UNRISD Deputy Director Peter Utting responded to the UN “Protect, Respect and Remedy” Framework for Business and Human Rights at an expert panel in London on 24 January. “Countdown to 2011”, organized by the International Business Leaders Forum. Hosted by Clifford Chance, this was the first of three multi-stakeholder events bringing together companies and other key stakeholders in the business and human rights field to debate the practical challenges of operationalizing the UN Framework, discuss draft Guiding Principles for its implementation, and consider feasible scenarios for moving forward. Other speakers on the panel included representatives of Goldcorp plc, Amnesty International UK, and an advisor to John Ruggie, the UN Secretary-General’s Special Representative on business and human rights.

The UN Framework is composed of three pillars: 1) the state’s duty to protect against human rights abuses by third parties, including businesses, 2) corporations’ responsibility to respect human rights, and 3) greater access to effective remedy for victims, judicially and otherwise. This first event focused on the second pillar.

John Ruggie first brought the UN Framework to the Human Rights Council in 2008, which unanimously welcomed it and requested further work towards “operationalizing” and “promoting” it. The Human Rights Council is scheduled to consider the draft Guiding Principles in June 2011, hence the forum’s name, “Countdown to 2011”.

In the broader context of UN regulatory reform, the past decade has been marked by an upsurge in activity with regard to both legalistic and voluntary initiatives that aim to shape the behavior of transnational corporations. In general, international action has attempted to scale up and strengthen voluntary initiatives, systematize corporate social responsibility (CSR), and expand the body of international ‘soft’ and ‘hard’ law that relate to business activities, as well as oversight mechanisms.

According to Utting, the UN Framework Guiding Principles’ “originality and significance” lies in bringing together “three of the crucial institutional arrangements needed to ensure corporate accountability”: national law and public policy, meaningful voluntary CSR initiatives and active citizenship. It also identifies some of the contradictions between free market-oriented development strategies and donor conditionality, on the one hand, and the ability of states to fulfil their duty to protect human rights on the other.

Yet Utting calls the Guiding Principles “fairly tame”, in that they focus on “existing, not new, institutions”. Further, the contribution of the business responsibility pillar “lies less in the specific guidance provided, which essentially restates what is known in mainstream circles about best practices, than in the overall message, namely that businesses should engage systematically with issues and frameworks of human rights”. Such best practices relate to the need for companies to explicitly state principles and policies, implement due diligence procedures, including reporting and human rights impact assessments, manage supply chains and institute internal complaints procedures.
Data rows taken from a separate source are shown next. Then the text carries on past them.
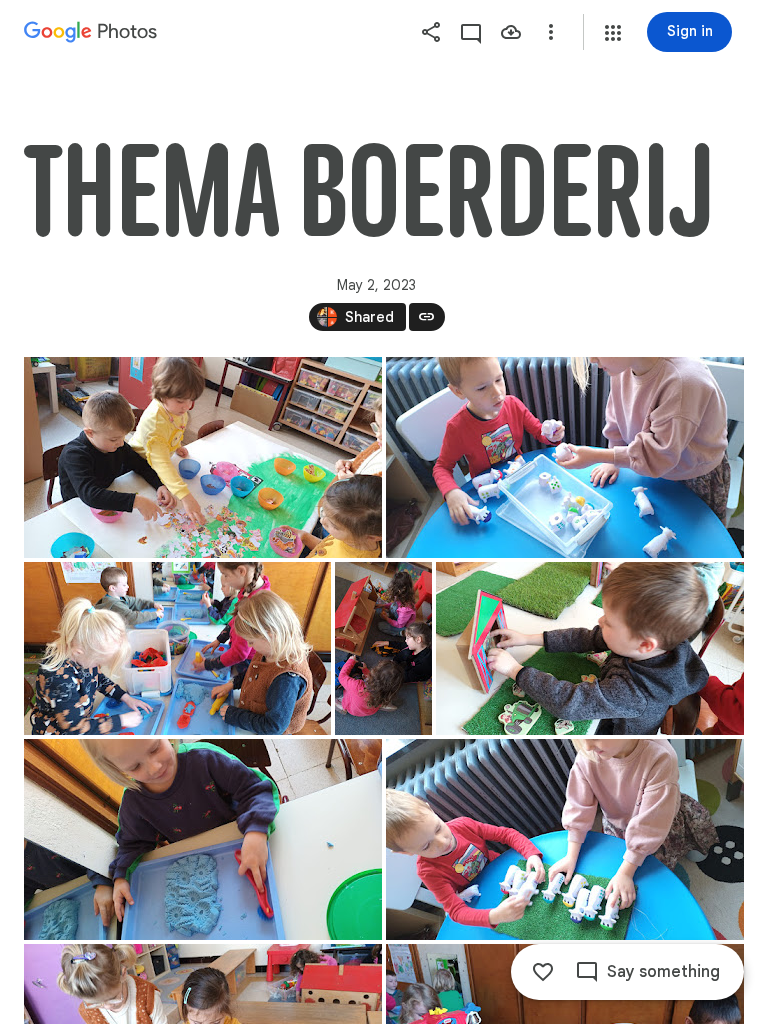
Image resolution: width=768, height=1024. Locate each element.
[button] (613, 33)
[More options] (551, 32)
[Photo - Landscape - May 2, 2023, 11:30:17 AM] (565, 457)
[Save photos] (511, 32)
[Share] (431, 32)
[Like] (543, 972)
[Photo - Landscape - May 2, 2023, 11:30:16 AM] (203, 457)
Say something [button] (663, 972)
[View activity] (471, 32)
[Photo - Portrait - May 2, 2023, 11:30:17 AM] (383, 648)
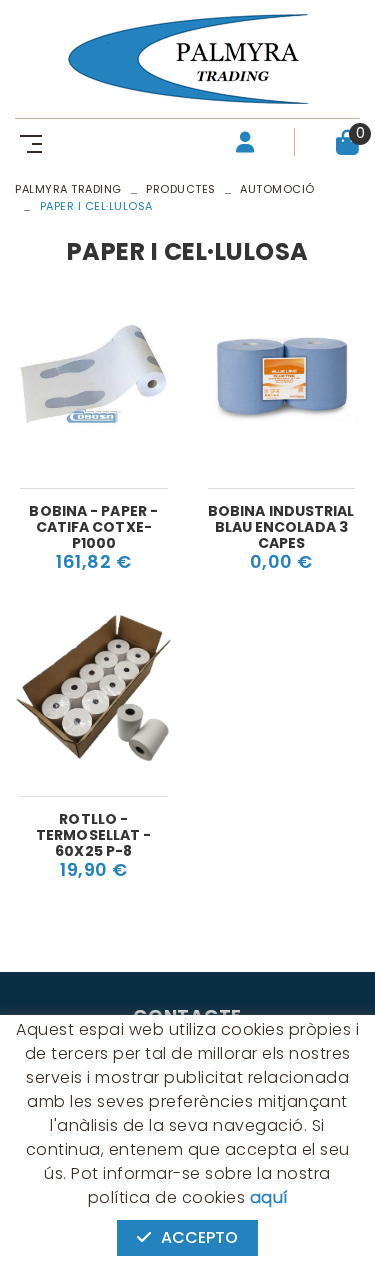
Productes (181, 189)
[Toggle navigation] (27, 142)
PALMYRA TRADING (68, 189)
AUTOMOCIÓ (277, 189)
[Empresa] (187, 59)
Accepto (200, 1237)
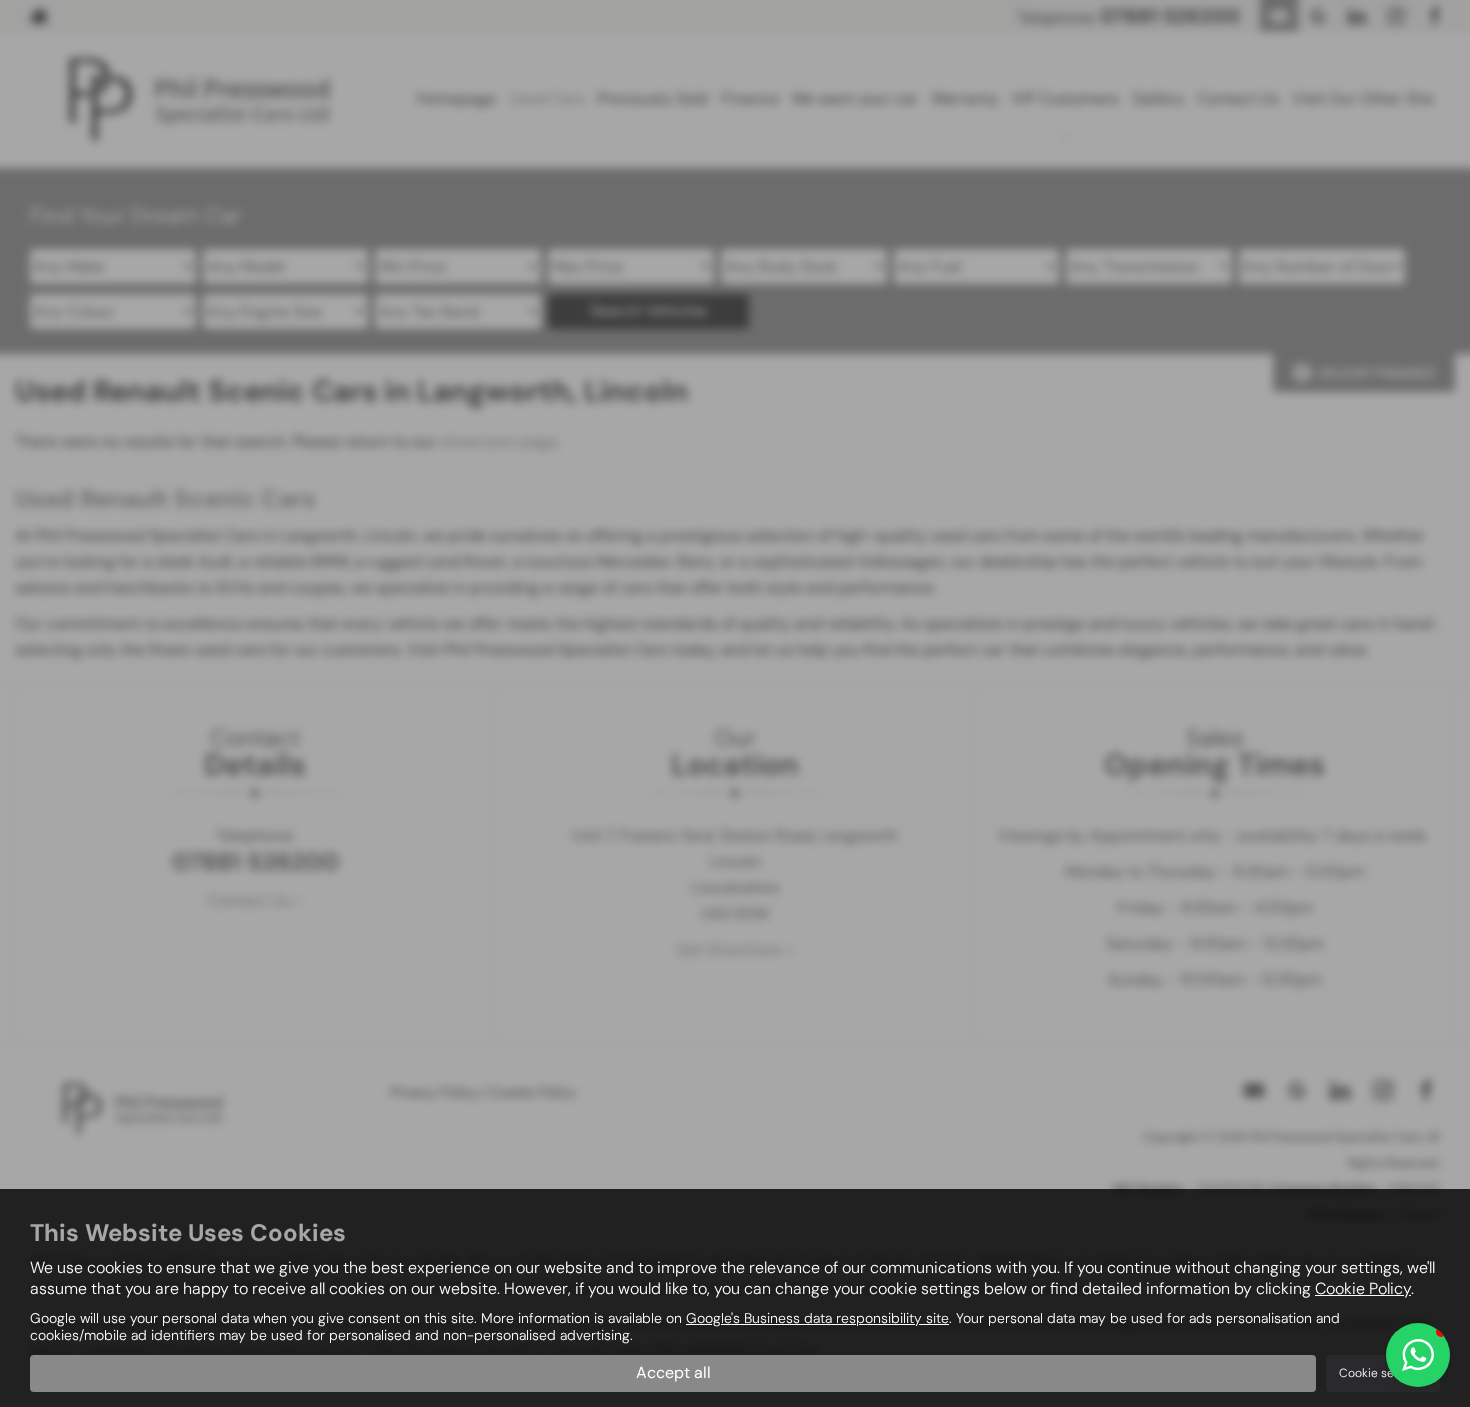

More than a decade of UNRISD research on CSR highlights several concerns that are only partially addressed in the draft Guiding Principles, if at all. These relate to the power, influence, impacts or footprints of global corporations; the fact that so-called CSR leaders err all too readily; and the ability of large corporations to transfer the costs and risks onto weaker stakeholders such as workers and small suppliers, particularly in developing countries. Any efforts to raise standards need to factor in these possible developmental and social contradictions and emphasize the principle of ‘shared responsibility’. Caution should also be exercised in adopting the neat categorizations of ‘leaders’ and ‘laggards’ that appear in the Guiding Principles. Another concern relates to the key role of global institutions and international regulation in correcting what the Special Representative refers to as ‘institutional misalignments’ under globalization. The role assigned to multilateral institutions in the Guiding Principles is largely promotional. Aspects associated not only with binding regulation but also with oversight, remediation and critical inquiry are neglected.

In his final remarks, Utting said, “On balance, I think the ‘Protect, Respect, Remedy’ Framework is a stroke of genius in insisting on the respective roles and complementarities of state action, voluntarism and active citizenship. But the Guiding Principles fall short, in addressing the fourth dimension of good governance, namely the role of global institutions and international oversight and regulation”. He added that in the wake of the global financial crisis, and building on the consensus that the Special Representative has skilfully crafted, the time was now right to go beyond an overtly cautionary approach and push the institutional and regulatory envelope.

The Guiding Principles on Business and Human Rights: Implementing the United Nations “Protect, Respect and Remedy” Framework was finalized on 21 March 2011.